=== EXTRACTED ENTRIES ===

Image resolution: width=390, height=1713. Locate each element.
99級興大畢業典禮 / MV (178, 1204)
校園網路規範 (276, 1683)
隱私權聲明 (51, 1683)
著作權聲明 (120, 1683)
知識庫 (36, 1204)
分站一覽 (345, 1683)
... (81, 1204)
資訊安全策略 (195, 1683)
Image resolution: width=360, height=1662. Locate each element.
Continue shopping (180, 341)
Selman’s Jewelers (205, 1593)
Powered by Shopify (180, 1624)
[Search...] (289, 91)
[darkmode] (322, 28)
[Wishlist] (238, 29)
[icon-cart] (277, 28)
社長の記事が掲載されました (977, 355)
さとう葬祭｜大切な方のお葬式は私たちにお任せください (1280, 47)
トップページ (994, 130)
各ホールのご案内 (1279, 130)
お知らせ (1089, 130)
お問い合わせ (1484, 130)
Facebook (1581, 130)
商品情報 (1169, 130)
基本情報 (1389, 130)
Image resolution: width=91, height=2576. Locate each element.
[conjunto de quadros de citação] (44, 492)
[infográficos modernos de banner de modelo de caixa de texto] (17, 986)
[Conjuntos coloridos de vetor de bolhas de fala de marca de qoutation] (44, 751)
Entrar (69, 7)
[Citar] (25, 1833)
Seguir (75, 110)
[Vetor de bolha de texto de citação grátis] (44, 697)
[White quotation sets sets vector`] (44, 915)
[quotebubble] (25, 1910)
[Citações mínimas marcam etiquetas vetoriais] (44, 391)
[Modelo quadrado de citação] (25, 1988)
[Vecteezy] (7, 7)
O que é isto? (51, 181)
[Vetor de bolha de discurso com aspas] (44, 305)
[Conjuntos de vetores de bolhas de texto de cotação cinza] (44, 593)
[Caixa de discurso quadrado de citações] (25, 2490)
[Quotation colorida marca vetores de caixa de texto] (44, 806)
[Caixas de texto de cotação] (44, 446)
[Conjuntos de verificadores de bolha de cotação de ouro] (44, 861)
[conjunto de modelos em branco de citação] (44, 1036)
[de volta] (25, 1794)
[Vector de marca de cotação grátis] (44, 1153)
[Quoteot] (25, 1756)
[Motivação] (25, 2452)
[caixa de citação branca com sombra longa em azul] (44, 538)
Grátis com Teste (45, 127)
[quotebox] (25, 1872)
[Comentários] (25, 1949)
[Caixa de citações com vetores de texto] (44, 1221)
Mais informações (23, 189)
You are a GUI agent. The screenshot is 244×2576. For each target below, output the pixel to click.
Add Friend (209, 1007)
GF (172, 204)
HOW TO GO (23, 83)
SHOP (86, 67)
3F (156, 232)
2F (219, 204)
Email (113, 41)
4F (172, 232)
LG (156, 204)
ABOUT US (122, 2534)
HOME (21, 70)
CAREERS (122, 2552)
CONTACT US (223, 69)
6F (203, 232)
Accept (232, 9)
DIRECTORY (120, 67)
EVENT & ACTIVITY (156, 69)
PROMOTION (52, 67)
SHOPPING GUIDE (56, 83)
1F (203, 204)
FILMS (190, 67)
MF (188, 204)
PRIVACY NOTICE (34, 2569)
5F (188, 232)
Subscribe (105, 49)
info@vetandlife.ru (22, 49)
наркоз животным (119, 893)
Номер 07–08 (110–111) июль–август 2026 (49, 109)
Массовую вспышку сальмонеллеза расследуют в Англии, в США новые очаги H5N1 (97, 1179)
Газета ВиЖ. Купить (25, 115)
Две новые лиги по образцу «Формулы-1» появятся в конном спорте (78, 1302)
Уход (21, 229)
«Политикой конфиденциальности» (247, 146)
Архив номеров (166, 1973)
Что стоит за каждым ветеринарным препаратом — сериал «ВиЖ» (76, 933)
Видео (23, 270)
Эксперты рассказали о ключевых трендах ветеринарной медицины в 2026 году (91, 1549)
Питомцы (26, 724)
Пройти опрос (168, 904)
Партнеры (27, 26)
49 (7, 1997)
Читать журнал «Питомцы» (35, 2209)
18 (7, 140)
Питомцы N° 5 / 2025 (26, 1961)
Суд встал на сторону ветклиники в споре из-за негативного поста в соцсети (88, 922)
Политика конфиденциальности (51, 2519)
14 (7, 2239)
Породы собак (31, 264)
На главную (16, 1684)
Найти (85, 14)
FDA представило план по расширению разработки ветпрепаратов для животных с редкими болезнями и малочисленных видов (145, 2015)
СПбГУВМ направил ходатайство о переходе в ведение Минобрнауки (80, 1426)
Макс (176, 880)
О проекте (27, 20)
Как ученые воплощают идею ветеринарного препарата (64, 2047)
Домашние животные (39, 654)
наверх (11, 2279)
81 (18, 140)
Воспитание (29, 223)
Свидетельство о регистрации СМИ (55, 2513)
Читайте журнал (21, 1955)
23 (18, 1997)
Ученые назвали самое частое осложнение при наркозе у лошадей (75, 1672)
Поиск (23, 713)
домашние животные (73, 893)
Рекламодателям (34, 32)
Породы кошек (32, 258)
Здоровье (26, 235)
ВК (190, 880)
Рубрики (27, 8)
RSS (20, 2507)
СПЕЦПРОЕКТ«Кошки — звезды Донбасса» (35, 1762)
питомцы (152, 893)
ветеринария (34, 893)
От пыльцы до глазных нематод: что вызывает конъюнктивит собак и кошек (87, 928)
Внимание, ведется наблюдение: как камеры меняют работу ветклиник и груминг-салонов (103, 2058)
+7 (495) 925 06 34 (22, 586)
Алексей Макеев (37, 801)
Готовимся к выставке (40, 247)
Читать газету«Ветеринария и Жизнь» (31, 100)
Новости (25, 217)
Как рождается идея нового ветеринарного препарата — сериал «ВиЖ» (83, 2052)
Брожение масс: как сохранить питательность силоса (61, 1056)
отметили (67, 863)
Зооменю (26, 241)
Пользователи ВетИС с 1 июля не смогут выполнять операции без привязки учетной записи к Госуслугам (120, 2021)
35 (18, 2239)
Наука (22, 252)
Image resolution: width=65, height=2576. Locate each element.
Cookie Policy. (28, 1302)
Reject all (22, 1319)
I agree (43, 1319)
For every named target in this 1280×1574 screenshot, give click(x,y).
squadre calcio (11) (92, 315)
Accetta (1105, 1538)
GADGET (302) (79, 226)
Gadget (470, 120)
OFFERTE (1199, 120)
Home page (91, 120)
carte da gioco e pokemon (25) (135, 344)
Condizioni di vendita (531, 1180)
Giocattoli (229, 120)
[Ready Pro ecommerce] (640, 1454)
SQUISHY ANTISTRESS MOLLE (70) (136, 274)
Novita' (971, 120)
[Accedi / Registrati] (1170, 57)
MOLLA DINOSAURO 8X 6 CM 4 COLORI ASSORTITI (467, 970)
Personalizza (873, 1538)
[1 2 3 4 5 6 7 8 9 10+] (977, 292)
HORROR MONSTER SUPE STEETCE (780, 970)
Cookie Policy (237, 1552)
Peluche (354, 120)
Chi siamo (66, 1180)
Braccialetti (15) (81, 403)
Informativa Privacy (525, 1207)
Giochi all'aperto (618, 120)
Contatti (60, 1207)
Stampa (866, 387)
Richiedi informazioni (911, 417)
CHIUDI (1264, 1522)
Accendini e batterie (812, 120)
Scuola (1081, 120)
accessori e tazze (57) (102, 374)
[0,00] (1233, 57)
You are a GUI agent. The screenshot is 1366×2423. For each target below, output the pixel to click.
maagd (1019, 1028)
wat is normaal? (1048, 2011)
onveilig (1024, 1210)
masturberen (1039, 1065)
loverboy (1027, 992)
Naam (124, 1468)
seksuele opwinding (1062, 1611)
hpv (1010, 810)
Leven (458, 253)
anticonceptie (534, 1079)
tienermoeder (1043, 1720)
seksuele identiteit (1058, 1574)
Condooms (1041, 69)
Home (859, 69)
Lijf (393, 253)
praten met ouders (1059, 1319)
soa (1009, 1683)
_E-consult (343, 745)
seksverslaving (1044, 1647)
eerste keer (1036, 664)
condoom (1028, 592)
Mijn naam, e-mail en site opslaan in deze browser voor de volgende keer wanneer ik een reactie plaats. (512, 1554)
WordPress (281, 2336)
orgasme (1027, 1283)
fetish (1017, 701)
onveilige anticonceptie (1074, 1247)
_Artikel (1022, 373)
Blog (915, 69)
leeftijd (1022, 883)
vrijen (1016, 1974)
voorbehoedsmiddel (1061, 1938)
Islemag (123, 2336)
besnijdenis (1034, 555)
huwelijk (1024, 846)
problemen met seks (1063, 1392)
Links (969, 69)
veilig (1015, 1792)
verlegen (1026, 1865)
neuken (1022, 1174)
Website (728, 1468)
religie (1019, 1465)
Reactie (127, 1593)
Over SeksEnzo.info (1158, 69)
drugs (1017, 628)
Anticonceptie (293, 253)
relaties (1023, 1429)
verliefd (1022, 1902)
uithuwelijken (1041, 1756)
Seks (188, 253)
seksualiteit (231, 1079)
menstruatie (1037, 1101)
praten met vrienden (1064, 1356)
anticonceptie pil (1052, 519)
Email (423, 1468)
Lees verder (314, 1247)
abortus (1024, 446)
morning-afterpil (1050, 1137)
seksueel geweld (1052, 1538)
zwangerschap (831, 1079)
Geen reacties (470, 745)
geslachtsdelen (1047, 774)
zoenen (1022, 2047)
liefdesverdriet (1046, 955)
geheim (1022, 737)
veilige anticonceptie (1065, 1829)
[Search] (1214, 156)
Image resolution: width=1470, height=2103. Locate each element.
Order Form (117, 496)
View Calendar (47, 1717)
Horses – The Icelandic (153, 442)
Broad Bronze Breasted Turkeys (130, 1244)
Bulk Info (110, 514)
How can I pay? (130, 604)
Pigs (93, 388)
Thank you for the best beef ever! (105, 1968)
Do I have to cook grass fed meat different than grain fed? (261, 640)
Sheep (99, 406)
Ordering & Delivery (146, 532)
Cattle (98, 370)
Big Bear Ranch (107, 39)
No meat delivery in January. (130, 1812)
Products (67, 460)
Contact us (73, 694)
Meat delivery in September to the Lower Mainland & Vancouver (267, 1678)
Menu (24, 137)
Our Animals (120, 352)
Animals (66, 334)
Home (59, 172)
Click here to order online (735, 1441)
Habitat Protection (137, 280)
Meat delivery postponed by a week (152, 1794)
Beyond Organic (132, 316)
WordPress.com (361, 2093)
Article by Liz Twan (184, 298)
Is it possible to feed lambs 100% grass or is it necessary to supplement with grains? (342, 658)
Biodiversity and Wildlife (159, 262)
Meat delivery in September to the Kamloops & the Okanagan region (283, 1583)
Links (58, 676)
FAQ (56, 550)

===

Across the data, pull every line containing the string "praten".

praten met ouders (1059, 1319)
praten met vrienden (1064, 1356)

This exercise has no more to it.